**Your goal**
After locating the line with "Where should I click to: Click" in the data that follows, return it and every later line exactly, up to and including the line with "Given: Click the Used legend swatch".

** Extracted information follows **

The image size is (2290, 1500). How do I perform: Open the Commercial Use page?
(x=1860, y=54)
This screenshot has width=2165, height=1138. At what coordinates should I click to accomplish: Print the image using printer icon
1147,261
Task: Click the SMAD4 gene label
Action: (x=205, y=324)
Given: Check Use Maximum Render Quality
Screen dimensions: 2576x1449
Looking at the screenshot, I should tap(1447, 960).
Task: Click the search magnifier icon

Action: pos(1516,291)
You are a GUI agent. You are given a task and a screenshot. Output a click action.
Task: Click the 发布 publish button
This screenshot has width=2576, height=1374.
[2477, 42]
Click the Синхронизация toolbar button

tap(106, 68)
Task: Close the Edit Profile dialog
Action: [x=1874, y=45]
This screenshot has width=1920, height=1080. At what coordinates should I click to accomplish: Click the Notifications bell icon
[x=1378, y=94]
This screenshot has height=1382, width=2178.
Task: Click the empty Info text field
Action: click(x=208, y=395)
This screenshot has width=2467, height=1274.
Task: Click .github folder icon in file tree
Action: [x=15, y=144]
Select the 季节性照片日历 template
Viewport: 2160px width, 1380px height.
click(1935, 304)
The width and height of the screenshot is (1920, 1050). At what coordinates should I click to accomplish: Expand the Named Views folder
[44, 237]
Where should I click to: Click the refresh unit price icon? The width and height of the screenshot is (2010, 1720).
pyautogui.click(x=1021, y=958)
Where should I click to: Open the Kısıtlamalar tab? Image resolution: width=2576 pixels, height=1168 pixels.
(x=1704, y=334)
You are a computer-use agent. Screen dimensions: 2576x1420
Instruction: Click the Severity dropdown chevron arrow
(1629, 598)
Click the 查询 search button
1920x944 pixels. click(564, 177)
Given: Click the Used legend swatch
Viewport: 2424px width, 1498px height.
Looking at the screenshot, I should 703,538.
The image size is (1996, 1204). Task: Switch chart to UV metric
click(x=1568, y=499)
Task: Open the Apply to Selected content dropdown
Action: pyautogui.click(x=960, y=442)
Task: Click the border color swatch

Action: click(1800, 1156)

** End of Extracted information **

**Written answer**
Where should I click to: Click the refresh unit price icon? The width and height of the screenshot is (2010, 1720).
pyautogui.click(x=1021, y=958)
Where should I click to: Open the Kısıtlamalar tab? Image resolution: width=2576 pixels, height=1168 pixels.
(x=1704, y=334)
You are a computer-use agent. Screen dimensions: 2576x1420
Instruction: Click the Severity dropdown chevron arrow
(1629, 598)
Click the 查询 search button
1920x944 pixels. click(564, 177)
Given: Click the Used legend swatch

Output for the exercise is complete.